I have a vertex shader that accepts the following attributes:
a_posCoord
: vertex positiona_texCoord
: texture coordinate (passed to the fragment shader)a_alpha
: transparency factor (passed to the fragment shader)
The objects I'm rendering are all "billboards" (a pair of right triangles to make a rectangle).
I'm using a single call to glDrawArrays
to render many billboards, each which may have a unique alpha value. A single billboard has 6 vertices. Here's some pseudocode to illustrate how I organize the vertex attribute buffer for a single billboard:
vertexAttributes = [
px1,py1,pz1, // vertex 1: a_posCoord
tx1,ty1, // vertex 1: a_texCoord
alpha, // vertex 1: a_alpha
px2,py2,pz2, // vertex 2: a_posCoord
tx2,ty2, // vertex 2: a_texCoord
alpha, // vertex 2: a_alpha
px3,py3,pz3, // vertex 3: a_posCoord
tx3,ty3, // vertex 3: a_texCoord
alpha, // vertex 3: a_alpha
px4,py4,pz4, // vertex 4: a_posCoord
tx4,ty4, // vertex 4: a_texCoord
alpha, // vertex 4: a_alpha
px5,py5,pz5, // vertex 5: a_posCoord
tx5,ty5, // vertex 5: a_texCoord
alpha, // vertex 5: a_alpha
px6,py6,pz6, // vertex 6: a_posCoord
tx6,ty6, // vertex 6: a_texCoord
alpha // vertex 6: a_alpha
// ... Many more billboards not shown ...
];
Notice how the same alpha
value is repeated 6 times, once for each vertex.

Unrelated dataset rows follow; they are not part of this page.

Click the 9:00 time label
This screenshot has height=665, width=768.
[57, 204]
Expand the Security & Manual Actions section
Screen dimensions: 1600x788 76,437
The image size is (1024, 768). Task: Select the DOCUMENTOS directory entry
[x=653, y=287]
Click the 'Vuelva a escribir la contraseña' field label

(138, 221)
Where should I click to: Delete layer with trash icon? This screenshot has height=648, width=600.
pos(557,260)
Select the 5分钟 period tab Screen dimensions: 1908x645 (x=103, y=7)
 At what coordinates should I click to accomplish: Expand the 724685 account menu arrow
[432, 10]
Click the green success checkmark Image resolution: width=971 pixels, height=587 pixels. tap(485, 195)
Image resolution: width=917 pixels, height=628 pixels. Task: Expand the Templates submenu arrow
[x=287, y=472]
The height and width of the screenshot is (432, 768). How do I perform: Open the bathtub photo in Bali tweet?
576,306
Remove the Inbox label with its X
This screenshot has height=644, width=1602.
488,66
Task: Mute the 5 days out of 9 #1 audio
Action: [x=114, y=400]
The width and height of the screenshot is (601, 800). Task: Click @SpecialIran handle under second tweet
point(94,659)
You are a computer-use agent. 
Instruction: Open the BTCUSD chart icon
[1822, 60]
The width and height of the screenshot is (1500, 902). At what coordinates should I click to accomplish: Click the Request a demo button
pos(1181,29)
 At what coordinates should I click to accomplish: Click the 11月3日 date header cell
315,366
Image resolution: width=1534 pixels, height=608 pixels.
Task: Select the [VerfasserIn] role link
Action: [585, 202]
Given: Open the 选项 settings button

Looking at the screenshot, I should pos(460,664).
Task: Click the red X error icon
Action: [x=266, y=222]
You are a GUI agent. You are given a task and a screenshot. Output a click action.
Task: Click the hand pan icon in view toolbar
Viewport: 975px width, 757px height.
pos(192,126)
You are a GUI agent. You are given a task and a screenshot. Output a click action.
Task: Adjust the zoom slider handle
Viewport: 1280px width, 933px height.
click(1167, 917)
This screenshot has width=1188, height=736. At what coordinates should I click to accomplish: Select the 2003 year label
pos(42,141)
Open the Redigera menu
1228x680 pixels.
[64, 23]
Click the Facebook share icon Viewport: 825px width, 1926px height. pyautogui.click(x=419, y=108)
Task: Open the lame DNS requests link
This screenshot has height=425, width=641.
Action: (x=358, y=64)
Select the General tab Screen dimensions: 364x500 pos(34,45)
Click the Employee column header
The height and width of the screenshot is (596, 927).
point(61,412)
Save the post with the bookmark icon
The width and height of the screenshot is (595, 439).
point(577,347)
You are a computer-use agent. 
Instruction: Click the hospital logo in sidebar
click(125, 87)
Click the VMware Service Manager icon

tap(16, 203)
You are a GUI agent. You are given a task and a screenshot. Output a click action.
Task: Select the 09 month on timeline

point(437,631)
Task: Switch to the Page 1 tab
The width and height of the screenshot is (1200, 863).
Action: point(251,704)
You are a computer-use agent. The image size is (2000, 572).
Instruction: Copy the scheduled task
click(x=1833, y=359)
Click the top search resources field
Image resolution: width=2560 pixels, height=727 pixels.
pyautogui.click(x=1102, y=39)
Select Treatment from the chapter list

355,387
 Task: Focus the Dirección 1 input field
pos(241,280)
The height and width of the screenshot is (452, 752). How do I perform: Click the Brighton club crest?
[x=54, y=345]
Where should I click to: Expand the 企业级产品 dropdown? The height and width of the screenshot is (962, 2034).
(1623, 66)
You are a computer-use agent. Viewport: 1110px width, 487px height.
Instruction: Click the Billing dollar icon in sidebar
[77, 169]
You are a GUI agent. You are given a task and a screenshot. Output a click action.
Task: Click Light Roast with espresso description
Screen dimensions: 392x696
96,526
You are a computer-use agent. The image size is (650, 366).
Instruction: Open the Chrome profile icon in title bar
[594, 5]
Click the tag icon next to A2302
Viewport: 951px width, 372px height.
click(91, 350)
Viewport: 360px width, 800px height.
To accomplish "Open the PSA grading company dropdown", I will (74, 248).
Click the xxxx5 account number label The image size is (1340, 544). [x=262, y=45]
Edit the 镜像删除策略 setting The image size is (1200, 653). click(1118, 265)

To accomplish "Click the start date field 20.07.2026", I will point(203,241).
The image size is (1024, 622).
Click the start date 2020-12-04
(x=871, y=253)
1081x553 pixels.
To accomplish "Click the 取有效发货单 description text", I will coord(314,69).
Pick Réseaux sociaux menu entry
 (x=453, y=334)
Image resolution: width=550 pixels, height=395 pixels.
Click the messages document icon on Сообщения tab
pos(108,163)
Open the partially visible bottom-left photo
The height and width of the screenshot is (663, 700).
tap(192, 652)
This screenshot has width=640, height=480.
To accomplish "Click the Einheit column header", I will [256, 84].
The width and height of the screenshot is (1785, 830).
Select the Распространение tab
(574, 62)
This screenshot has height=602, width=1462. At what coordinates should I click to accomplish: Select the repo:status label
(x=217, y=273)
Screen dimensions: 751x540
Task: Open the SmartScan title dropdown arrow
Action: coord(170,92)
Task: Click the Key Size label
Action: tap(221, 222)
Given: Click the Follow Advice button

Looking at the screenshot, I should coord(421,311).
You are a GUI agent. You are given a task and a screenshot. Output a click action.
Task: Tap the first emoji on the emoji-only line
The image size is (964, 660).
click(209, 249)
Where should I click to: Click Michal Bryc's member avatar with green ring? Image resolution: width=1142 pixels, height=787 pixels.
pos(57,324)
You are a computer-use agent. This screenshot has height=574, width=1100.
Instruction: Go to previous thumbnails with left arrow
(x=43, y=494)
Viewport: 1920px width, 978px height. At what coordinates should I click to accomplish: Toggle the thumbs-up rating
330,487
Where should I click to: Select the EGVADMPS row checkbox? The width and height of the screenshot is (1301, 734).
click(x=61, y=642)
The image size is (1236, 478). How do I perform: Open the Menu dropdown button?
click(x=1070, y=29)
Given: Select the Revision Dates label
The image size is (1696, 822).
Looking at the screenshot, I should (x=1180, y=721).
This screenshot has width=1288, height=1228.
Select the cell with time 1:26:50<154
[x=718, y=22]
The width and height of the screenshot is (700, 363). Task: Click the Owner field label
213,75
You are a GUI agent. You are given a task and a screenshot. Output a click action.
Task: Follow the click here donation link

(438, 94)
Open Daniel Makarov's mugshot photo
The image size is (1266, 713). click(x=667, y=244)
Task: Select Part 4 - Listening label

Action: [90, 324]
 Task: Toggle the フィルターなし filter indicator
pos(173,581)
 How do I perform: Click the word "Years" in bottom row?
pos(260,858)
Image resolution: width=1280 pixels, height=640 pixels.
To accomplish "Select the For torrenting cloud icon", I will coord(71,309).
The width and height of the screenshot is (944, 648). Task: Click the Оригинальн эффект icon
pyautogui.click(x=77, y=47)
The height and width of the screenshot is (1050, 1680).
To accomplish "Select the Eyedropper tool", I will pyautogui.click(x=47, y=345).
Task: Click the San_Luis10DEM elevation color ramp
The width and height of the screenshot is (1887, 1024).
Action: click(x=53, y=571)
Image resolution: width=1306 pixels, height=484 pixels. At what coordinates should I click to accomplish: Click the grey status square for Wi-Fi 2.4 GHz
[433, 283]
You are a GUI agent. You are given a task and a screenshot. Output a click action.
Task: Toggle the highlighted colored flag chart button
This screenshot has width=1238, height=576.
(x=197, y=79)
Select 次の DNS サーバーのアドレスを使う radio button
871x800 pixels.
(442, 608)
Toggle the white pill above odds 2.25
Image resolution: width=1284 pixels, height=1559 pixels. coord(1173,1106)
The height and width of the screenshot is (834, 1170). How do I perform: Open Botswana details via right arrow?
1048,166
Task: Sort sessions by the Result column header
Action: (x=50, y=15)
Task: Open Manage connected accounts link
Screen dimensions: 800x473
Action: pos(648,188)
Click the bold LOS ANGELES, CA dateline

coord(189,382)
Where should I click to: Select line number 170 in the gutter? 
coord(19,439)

Is there a way I can specify an attribute for all 6 vertices without repeating it for each individual vertex?
Here's what I want my vertex attribute buffer to look like, in the interest of reducing the size of the buffer:
vertexAttributes = [
px1,py1,pz1, // vertex 1: a_posCoord
tx1,ty1, // vertex 1: a_texCoord
px2,py2,pz2, // vertex 2: a_posCoord
tx2,ty2, // vertex 2: a_texCoord
px3,py3,pz3, // vertex 3: a_posCoord
tx3,ty3, // vertex 3: a_texCoord
px4,py4,pz4, // vertex 4: a_posCoord
tx4,ty4, // vertex 4: a_texCoord
px5,py5,pz5, // vertex 5: a_posCoord
tx5,ty5, // vertex 5: a_texCoord
px6,py6,pz6, // vertex 6: a_posCoord
tx6,ty6, // vertex 6: a_texCoord
alpha // vertex 1-6: a_alpha
// ... Many more billboards not shown ...
];
For what it's worth, my current solution works just fine, but makes me feel dirty. I've only just begun to get a handle on using glVertexAttribPointer
and was wondering if it somehow supported something like this, or if there's a different method or technique I could use to achieve something less brute-force.
This is more specifically a WebGL question, but I'm curious about OpenGL in the general sense.
I'm aware that a geometry shader is really what I need for this particular example, but it's out of the question since they are currently unsupported in WebGL.